I’ve decided to enter a little competition over at the blogger lounge with world class teachers (a supply agency) asking for my top five tips for keeping children engaged in the classroom. I think often experienced teachers who are very good at keeping a class engaged don’t stop to think about what they’re actually doing to keep the children engaged they just react automatically as they sense the children behaviour and attention begining to slip. So after some serious thought here are my top five tips for keeping children engaged
1. It starts with relationships.
The most important way to keep children engaged is the relationship you build with them. Children have to want to do what you want them to do, they need to see you as someone worth listening too, routines firm but fair rules, consistency, calm and demonstrating the behaviour you want to see will all help children perform at their best. You have to care about your pupils, get to know them , empathise nd show that you’re invested in them and their future. fortunately most children are keen to impress the adults in their lives, those that dont might take a bit of extra work but you’ll get there eventually, even if it feels like it might take forever! remember the only thing you can control in the classroom is you.
2. It’s all about communication.
Sings, symbols, communication aids, objects of reference, translation what every it takes the most important thing is to make sure that children understand what you are saying. If they don’t then you’ve lost them. Total communication is the aim here- every and any method to boost communication should be used. Signs nd symbols aren’t just for children with additional needs they can help support every learner.
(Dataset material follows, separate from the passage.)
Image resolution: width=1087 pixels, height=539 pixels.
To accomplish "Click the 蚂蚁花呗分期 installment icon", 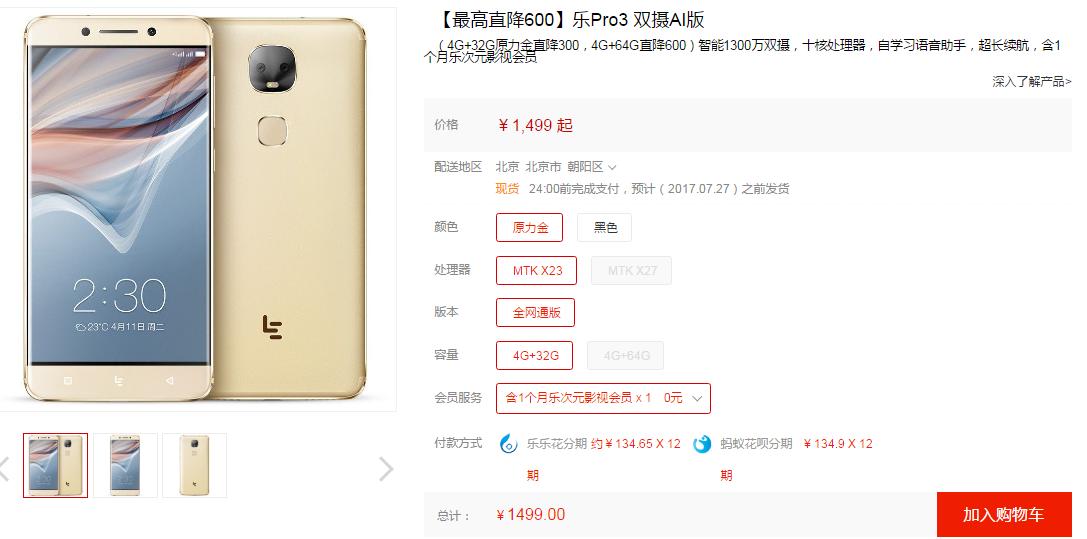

3. Resources, resources, resources
having the right resources is crucial. Resources should be interesting, engaging, hands on if possible and beautiful. Why sort with compare bears when you could use petals, or shells or rocks? Why learn your colours using more compare bears when you could use these lovely colour gnomes or wooden sorting pots?
4. Environment love where you teach
So the kids understand you, they have access to great resources and you’ve got a good relationship with them. Now take a look at the classroom, is it inspiring? full of examples of great work? Personal and beautiful? Or is it overwhelming with laminated resources hung from every part of the ceiling, stuck on the walls and probably the floor too? How does it smell? What sounds can you hear? Can they see the board without craning or are your year 6 pupils stuffed into key stage one chairs and their legs wedged under tiny tables borrowed from Reception? There are loads of lovely ideas out there for simple, cheap ways to make a classroom feel loved and the basics can take minutes- checking sight lines, making sure resources are well labelled and organised and just taking a minute to take in the room as a whole.
5. Celebrate your community
A classroom should be a community. Routines like snack time or how you move from one activity to another help to build a sense of familiarity and safety. Celebrating successes of every kind gives every child a chance to feel like a winner, being honest about when things didn’t go so well and more importantly how you deal with that shows children how to deal with disappointments and failure. Class sayings, group rewards, a class bear, birthday rituals. All these things are simple but important ways to help children feel like they belong.